Первым человеком, которого Лара увидела в квартире Луки, была исключительной красоты молодая женщина. Она сидела на кухне, подобрав под себя ноги, в халате, и, прижав к груди банку с вареньем, в каком-то упоительном восторге поедала его серебряной десертной ложкой. Ни одна деталь не смогла ускользнуть от внимательного взгляда Лары. Женщина приблизительно лет тридцати была раскованна, держалась свободно, а в раскосых ее черных глазах сверкал бесовский огонь. Темные длинные кудри ее небрежно завалились за ворот шелкового халата, под которым угадывалась полная низкая грудь.
– Вот, это Вика. – Лука неохотно представил Ларе любительницу варенья.
Лару же он и представлять не стал, просто взял ее за руку и привел в одну из многочисленных комнат своей, как он считал, квартиры.
Из светлой, желтой, заставленной цветами и какими-то коробками кухни Лара оказалась в жутчайшей синей комнате.
– Почему лампа синяя? – ужаснулась она, разглядывая одиноко висевшую на шнуре маленькую темно-синюю лампочку.
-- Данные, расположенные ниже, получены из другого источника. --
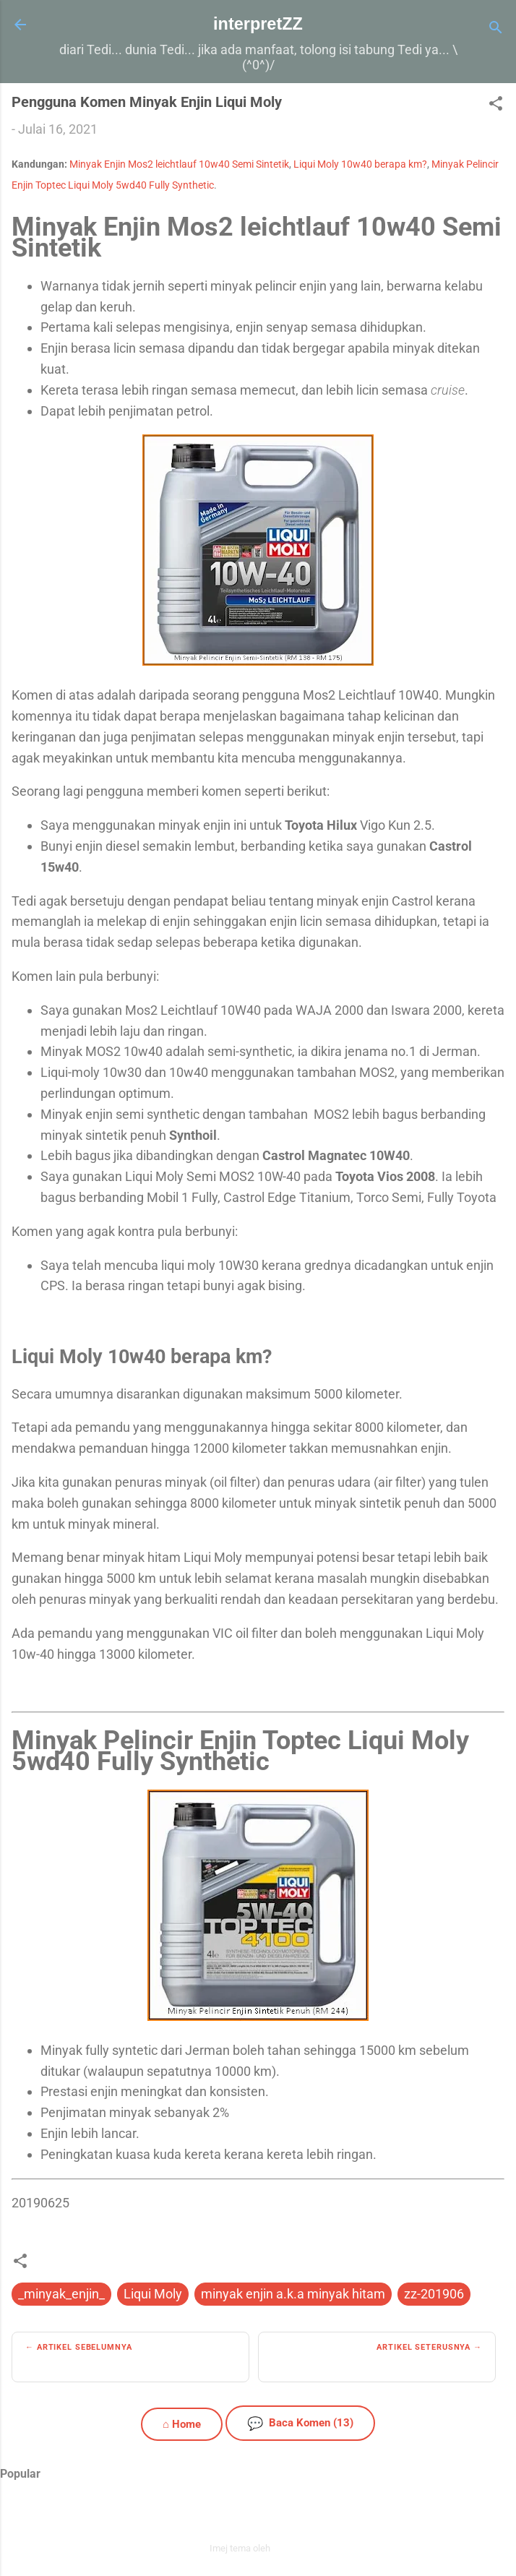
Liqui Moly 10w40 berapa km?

– Не знаю, даже представления не имею, кто ее сюда ввинтил, – пожал плечами Лука, стаскивая с себя пальто и бросая его на спинку стула.
В комнате справа стояла разобранная и слегка прикрытая пестрой тканью кровать, напротив двери светился голубой квадрат огромного окна. Окно, голое, без штор, распахнутое, пугало своей воздушностью, открытостью… Лара подбежала и закрыла его.
– Здесь так холодно…
– Зато свежий воздух…
– Лука, скажите, где ваш стол на кухне, где чайник, который я могу взять, чтобы вскипятить воду и заварить чай?
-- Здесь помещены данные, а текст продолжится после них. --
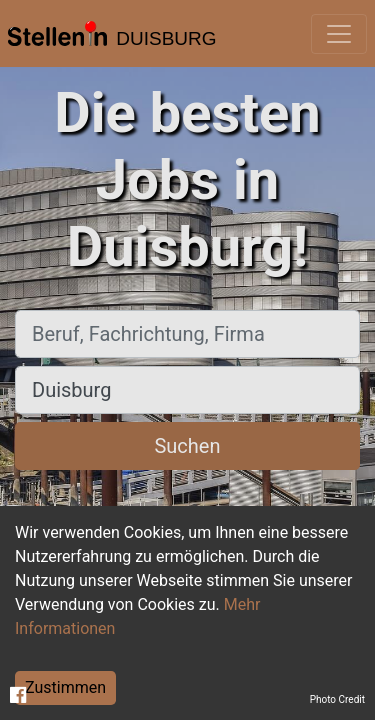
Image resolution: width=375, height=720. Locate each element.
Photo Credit (337, 699)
– Говорю же, здесь все мое, все столы и чайники, ты что, не веришь мне?
Он так легко соскользнул с официального и чужого «вы», что и Лара подхватила такое естественное в тот сумасшедший вечер «ты», спросила:
– А кто эта тетка, что сидит в кухне и ест варенье? Разве она не живет тут? Это ведь, насколько я поняла, коммунальная квартира?..
– Тебя как зовут? – Лука бухнулся в кресло и вытянул свои длинные ноги, обутые в теплые меховые ботинки. На ковре под ними сразу же образовалась лужа.
– Лара. Лариса, – пробормотала она.
– Лариса, это не тетка, а актриса, причем талантливая, она играет в очень хорошем театре ведущие роли… Ее зовут Вика Лейбман, может, слышала? Еще она снимается в кино.
– Но она живет здесь? Она кто тебе?
– Хорошая знакомая. Я не мог жить один… Мне было очень плохо. А тут как раз она заглянула, ей деньги понадобились, я дал ей и попросил ее пожить несколько дней у меня… мне просто необходимо было присутствие в доме живой души. Вот и все.
– У нее есть семья?
– Конечно, есть. У нее и муж есть, да только он сейчас в клинике. Лечится. Пьет, собака.
– Значит, я могу спокойно вернуться в кухню и вскипятить чай?
– Разумеется…
– А холодильник?.. Там тоже все Викино?
– Нет, что найдешь – все твое. Вика любит сладкое. И ее еда хранится в буфете. Вот там лучше ничего не трогать.
Она ничего не поняла. По-хорошему, ей надо было в тот же вечер распрощаться с Лукой, поехать к маме, рассказать про Чемберлена и посоветоваться, как выдворить из квартиры постороннего мужчину. Вместо этого она предоставила ему возможность и дальше проживать там, сама же познакомилась с другим, находящимся в депрессии (или постепенно выползающим из нее) мужчиной и вот теперь собиралась остаться у него на ночь.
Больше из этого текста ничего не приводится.